On a déjà corrigé un bon bout mais est-ce que c’est suffisant pour faire intervenir les pompiers du BUY THE DIP, ou est-ce que tout va vraiment si mal. Aussi mal que l’ensemble du monde merveilleux de la finance a tendance à le croire ce matin ? Aurions-nous enfin craqué le code du KRACH annoncé ou, comme d’habitude, on va avoir la confirmation que c’est une légende ?

En gros, là tout de suite après le 20ème café de la journée, j’aurais tendance à dire que le marché a une sale gueule, mais qu’en même temps, on a tous les ingrédients pour se faire un reversal de folie et mettre tous les shorts à poil. Ça sera pile ou face ce soir à 22h30… Je suis persuadé qu’il y a plein de monde qui veulent acheter, mais qui préfèrent que ce soit le voisin qui commence…

Le reste

Ce matin l’Asie ne fait rien et rivalise de talent pour trouver les mots qui disent qu’il est urgent de ne rien faire en attendant ce soir. Le pétrole repart au-dessus des 60$, l’or est à presque à 4’100$, le Bitcoin cuve sa déprime à 90’000$, le rendement du 10 ans est à 4.11% et personne ne semble pressé de vendre toutes ses actions pour aller acheter du 10 ans. Et au Japon, le 10 ans japonais frise les 1.80%, mais tout le monde s’en fout, parce que cette fois c’est différent….
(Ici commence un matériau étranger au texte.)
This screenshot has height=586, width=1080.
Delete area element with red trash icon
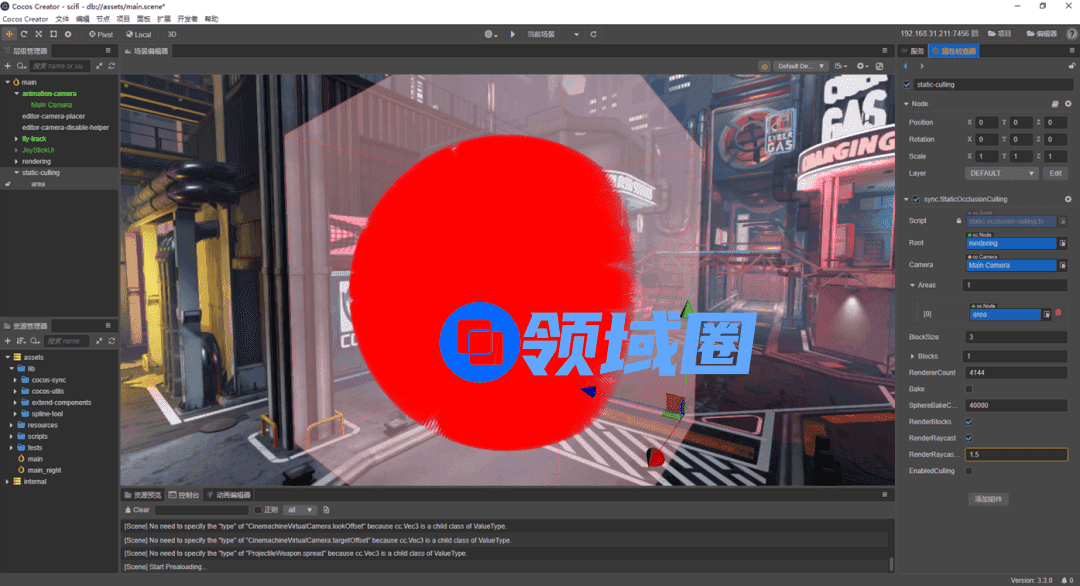coord(1058,313)
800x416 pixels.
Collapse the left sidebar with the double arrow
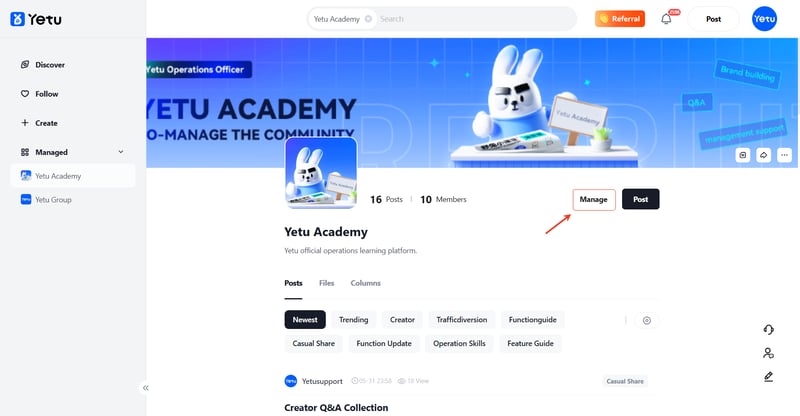click(145, 388)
Et puis l’Arabie Saoudite va investir 1’000 milliards aux USA. Pour le reste, j’ai l’impression que je viens de rédiger la plus longue chronique de ma vie, pourtant, dans les médias, c’est aussi calme que le lac Léman à 5 heures du matin en plein été… Comme si on faisait une pause avant de se déchaîner demain…
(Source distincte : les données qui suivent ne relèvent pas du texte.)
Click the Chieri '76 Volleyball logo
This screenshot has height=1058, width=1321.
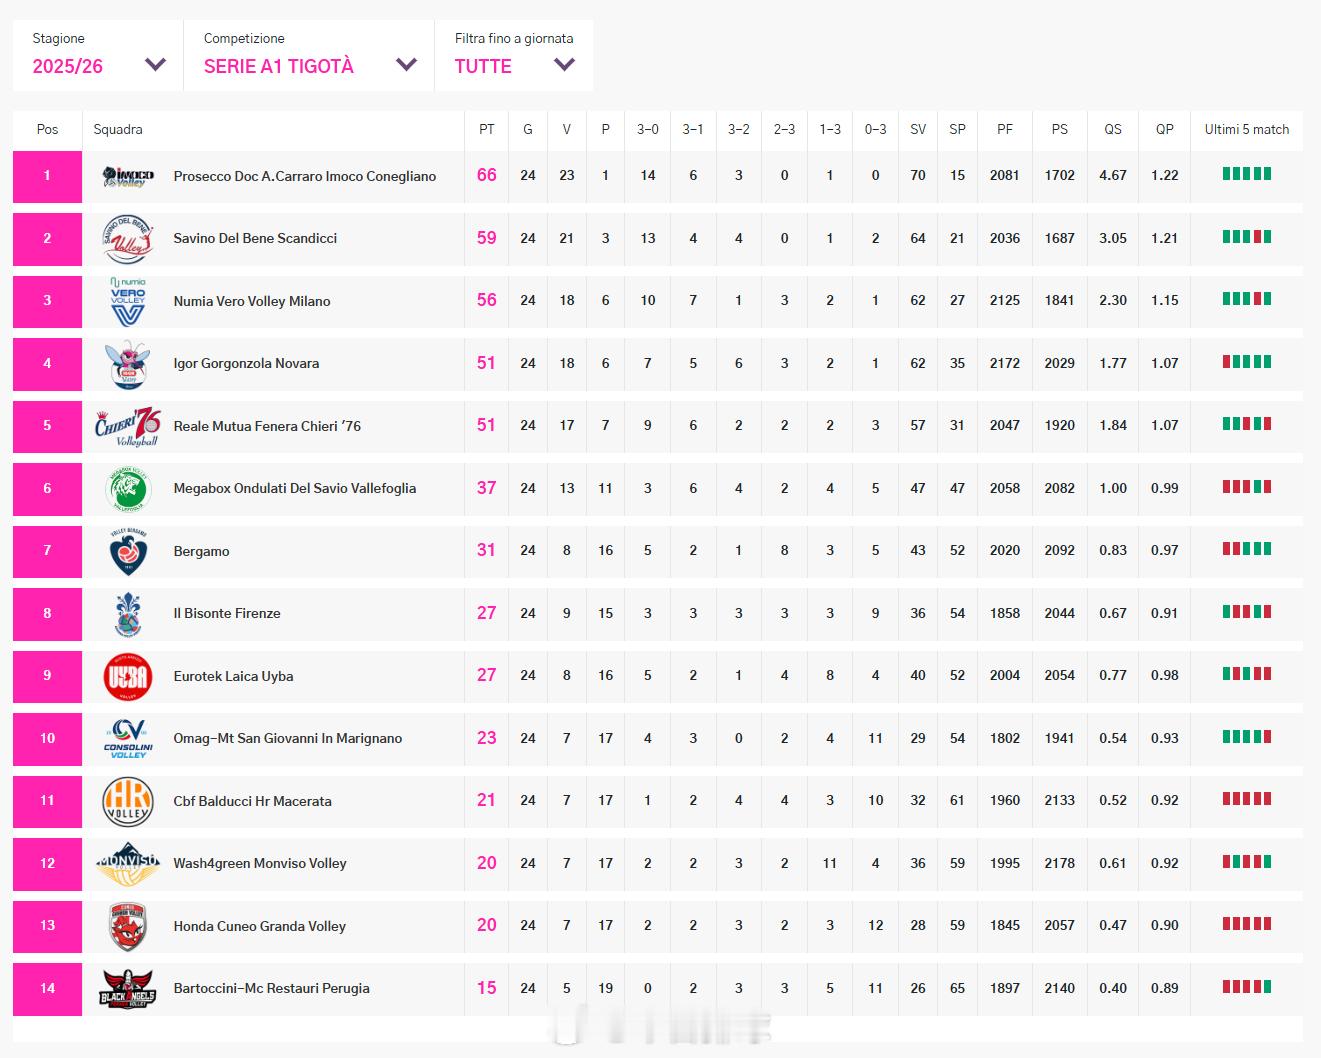click(127, 426)
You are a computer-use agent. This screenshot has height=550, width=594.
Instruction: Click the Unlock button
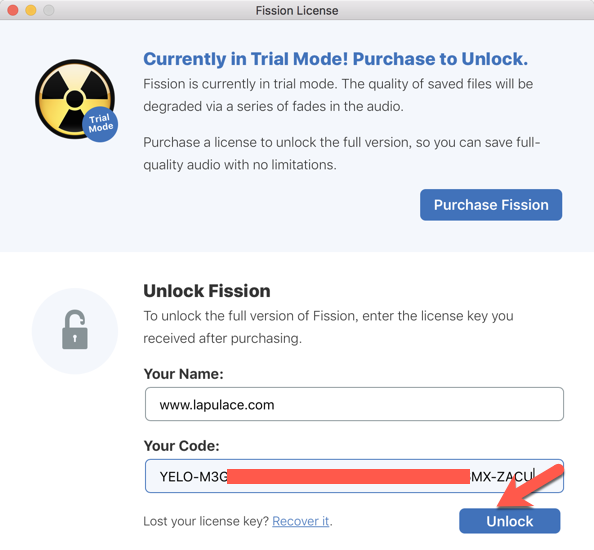pyautogui.click(x=510, y=521)
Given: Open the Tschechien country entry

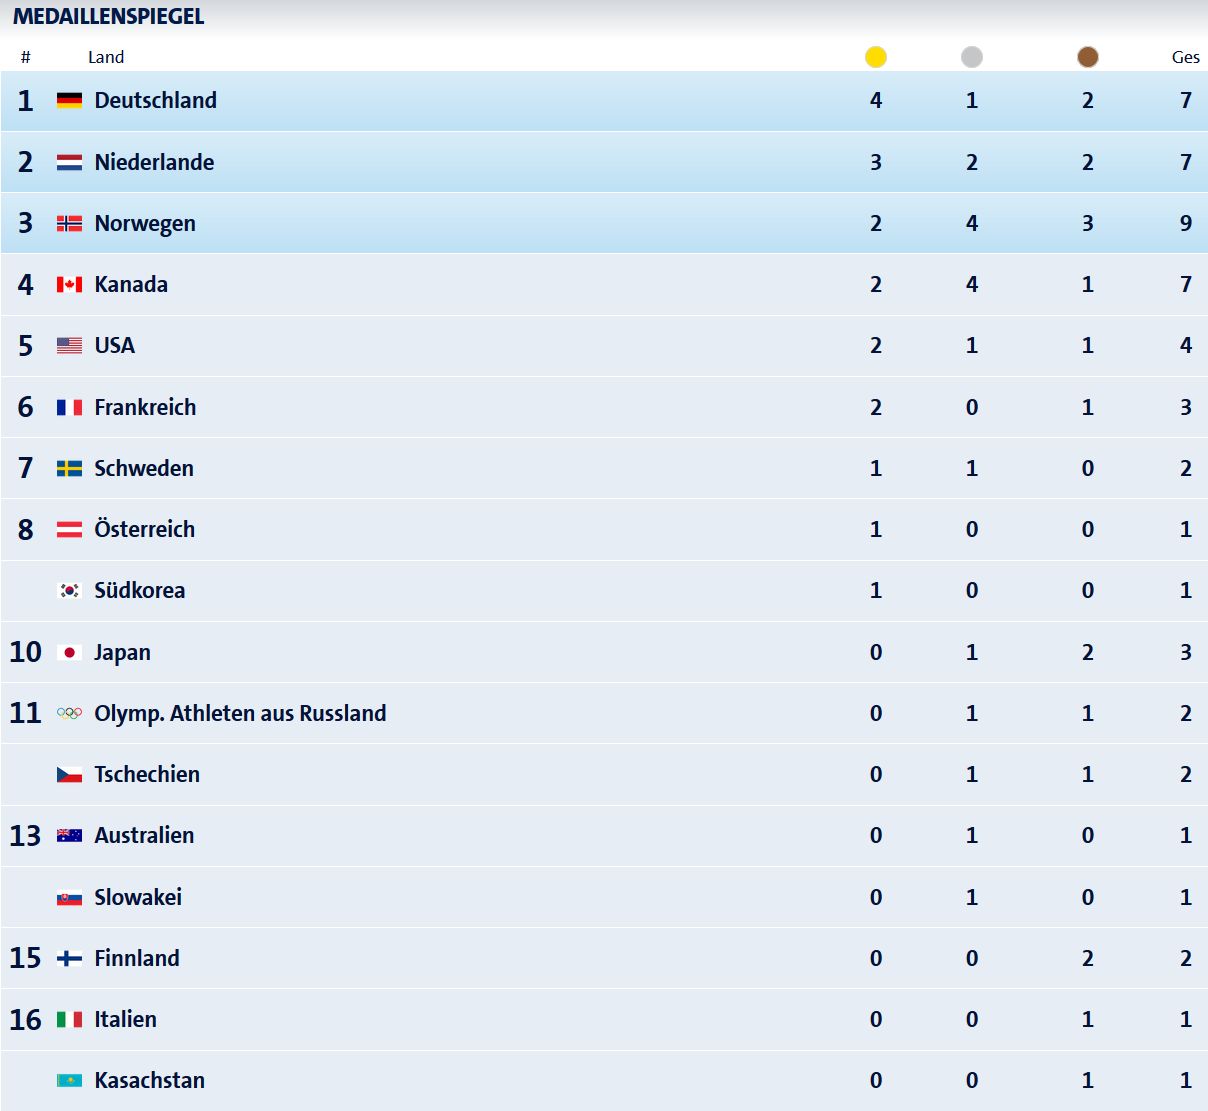Looking at the screenshot, I should pyautogui.click(x=147, y=774).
Nous voici donc coincés dans un marché qui a la même énergie qu’un type qui vient d’apprendre qu’il va passer Noël chez sa belle-mère : ça tremble, ça transpire et ça espère un miracle de dernière minute. Ce soir, Jensen Huang joue le rôle du Père Noël sous amphétamines : soit il distribue des GPU et on repart faire la fête, soit il éternue et Wall Street s’effondre comme un seul homme en s’en prenant à l’IA et pas à sa propre avidité. Entre-temps, la Fed continue de nous faire le grand écart facial entre “peut-être” et “pas sûr”, histoire qu’on fasse des cauchemars toutes les nuits. Bref, tout le monde veut acheter… mais uniquement si c’est pas eux qui commencent. Et si Nvidia déçoit, préparez-vous : demain matin, il faudra se mettre en position fœtale, sucer son pouce et attendre que ça passe.
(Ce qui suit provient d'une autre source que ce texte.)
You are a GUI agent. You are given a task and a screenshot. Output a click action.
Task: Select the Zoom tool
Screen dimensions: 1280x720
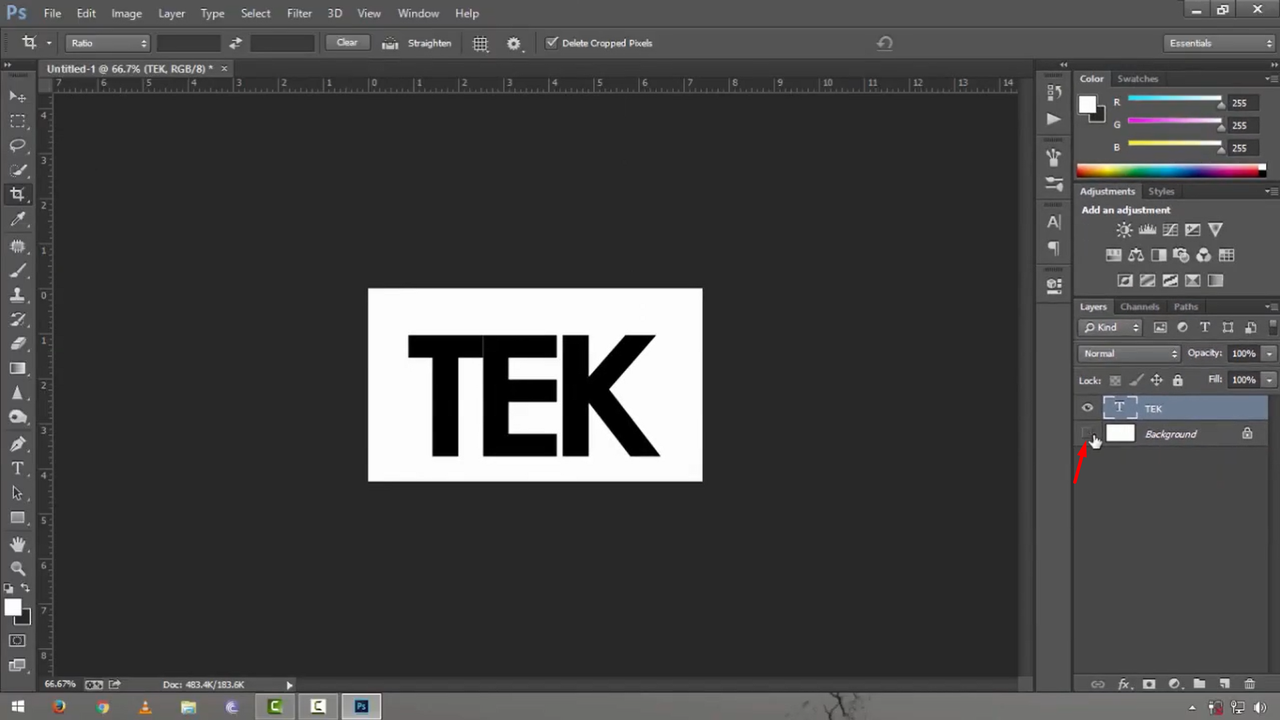click(18, 568)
Excellente journée à tous et surtout : Excellente soirée, ça va être tellement chouette et si le cœur vous en dit – ce soir il y a une conférence-débat-table-ronde à l’Uni Dufour sur la thématique : « Bulle tech et crypto: Peut-on encore investir? ».. et oui, j’y serai…

On se voit demain pour parler de.. Nvidia..

Thomas Veillet
Investir.ch

“Always forgive your enemies; nothing annoys them so much.”